Distributed Training Strategy Introduction

This blog post explores advanced parallelism techniques in deep learning to optimize computational efficiency and memory usage across GPUs. It covers Data Parallelism (DP), Zero Redundancy Optimizer (Zero), Pipeline Parallelism (PP) and Tensor Parallelism (TP).


image


Data parallelism is the simplest strategy for parallel processing. In this setup, each GPU holds a complete copy of the model and processes different training data inputs in parallel. During forward computation, each GPU independently executes its assigned data, calculates the loss, and performs backward propagation to compute gradients. The gradients are then reduced (averaged) through communication, broadcasted to all GPUs, and used to update the model weights with the average gradient.

However, because each GPU retains the entire model parameters and optimizer state, data parallelism is not particularly memory-efficient.

Moreover, data parallelism involves a communication step to aggregate gradients after each GPU has completed forward and backward computations. As the DP_size increases, the communication cost also grows. To mitigate this, the use of “micro_batches” allows for multiple forward and backward passes in one go, effectively reducing communication overhead.

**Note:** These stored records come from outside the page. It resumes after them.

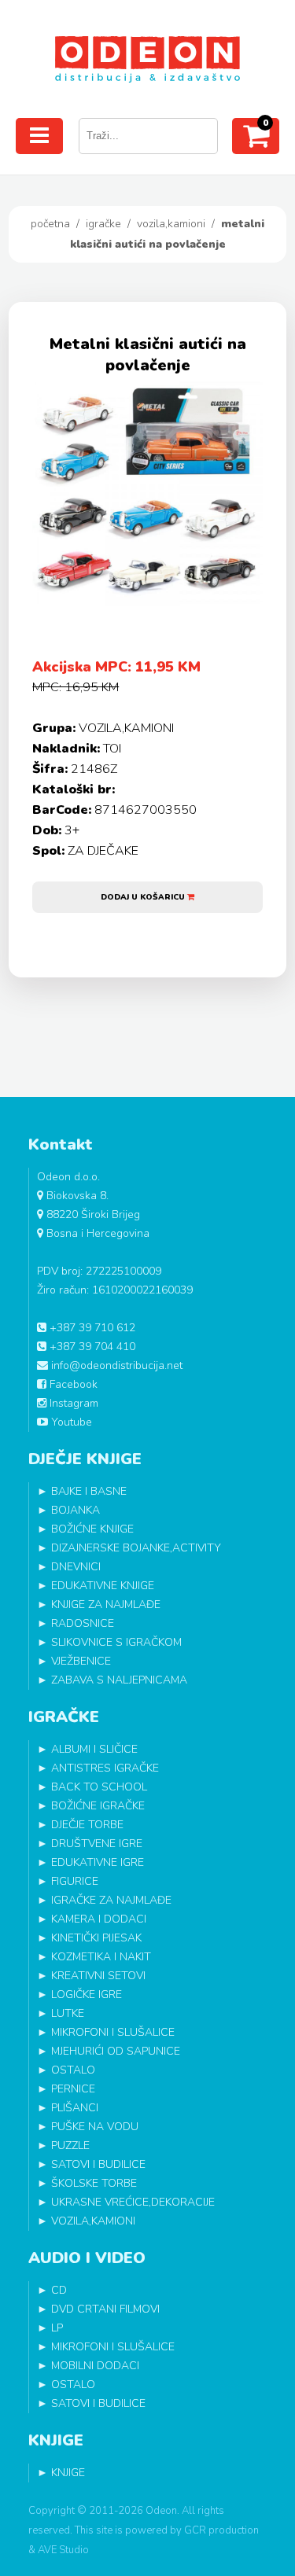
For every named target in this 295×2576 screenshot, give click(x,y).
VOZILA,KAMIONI (171, 223)
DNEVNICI (76, 1566)
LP (57, 2327)
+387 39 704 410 (90, 1346)
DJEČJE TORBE (87, 1824)
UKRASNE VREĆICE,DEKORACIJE (133, 2202)
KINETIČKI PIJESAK (96, 1937)
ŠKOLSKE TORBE (94, 2183)
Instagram (72, 1403)
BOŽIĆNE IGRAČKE (98, 1805)
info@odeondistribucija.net (115, 1365)
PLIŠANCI (74, 2107)
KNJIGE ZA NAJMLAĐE (105, 1604)
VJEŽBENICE (81, 1661)
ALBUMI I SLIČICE (94, 1749)
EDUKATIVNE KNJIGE (102, 1585)
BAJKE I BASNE (89, 1491)
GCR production (221, 2530)
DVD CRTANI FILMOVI (105, 2309)
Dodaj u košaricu (144, 897)
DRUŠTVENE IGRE (96, 1843)
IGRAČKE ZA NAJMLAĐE (111, 1900)
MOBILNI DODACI (95, 2365)
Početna (50, 223)
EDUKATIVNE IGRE (97, 1862)
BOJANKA (75, 1510)
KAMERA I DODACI (98, 1919)
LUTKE (67, 2013)
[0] (256, 141)
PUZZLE (70, 2145)
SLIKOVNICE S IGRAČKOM (116, 1642)
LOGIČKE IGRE (86, 1994)
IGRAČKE (103, 223)
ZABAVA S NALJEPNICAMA (119, 1680)
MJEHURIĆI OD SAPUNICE (115, 2051)
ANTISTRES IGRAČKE (105, 1768)
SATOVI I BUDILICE (98, 2164)
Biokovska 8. (76, 1195)
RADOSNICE (82, 1623)
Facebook (72, 1384)
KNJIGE (68, 2472)
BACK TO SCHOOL (99, 1786)
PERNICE (73, 2088)
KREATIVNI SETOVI (98, 1975)
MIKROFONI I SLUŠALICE (113, 2032)
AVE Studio (63, 2550)
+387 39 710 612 (90, 1327)
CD (59, 2290)
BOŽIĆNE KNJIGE (92, 1529)
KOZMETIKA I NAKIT (101, 1956)
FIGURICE (74, 1881)
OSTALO (73, 2070)
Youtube (70, 1422)
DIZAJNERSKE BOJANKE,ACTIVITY (136, 1547)
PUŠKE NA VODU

Pytorch natively supports this functionality through DataParallel (DP) or DistributedDataParallel (DDP). We strongly recommend using DDP over DP for the following reasons:

Pytorch DDP:

  1. Upon initialization, each GPU holds a complete copy of the model.
  2. The data is divided into multiple micro batches, and each GPU performs forward computation on its segment of data to compute loss and then gradients through backward propagation.
  3. All GPUs communicate using all-reduce to obtain an averaged gradient across all units.
  4. Each GPU updates its model using the averaged gradients.

Pytorch DP:

  1. GPU0 loads a batch of data into memory, then partitions and distributes it to other GPUs.
  2. GPU0 copies and transmits the entire model to the other GPUs, a process that needs to be repeated for each batch.
  3. The other GPUs perform forward computations and send the results back to GPU0 to compute the loss.
  4. Once the loss is computed, GPU0 broadcasts it to the other GPUs for backward propagation.
  5. The other GPUs send their computed gradients back to GPU0 to average and sum.
  6. GPU0 updates its model and repeats the process for the next batch.

From this, it is clear:

  • In a single batch, Pytorch DDP only requires one all-reduce communication for gradient exchange, whereas DP requires five data exchanges (data distribution, model replication, forwarding results, loss broadcasting, and gradient aggregation).
  • DP introduces a master node, creating a bottleneck that impedes overall utilization.
  • DP employs threads for communication (subject to GIL constraints), whereas DDP utilizes torch.distributed.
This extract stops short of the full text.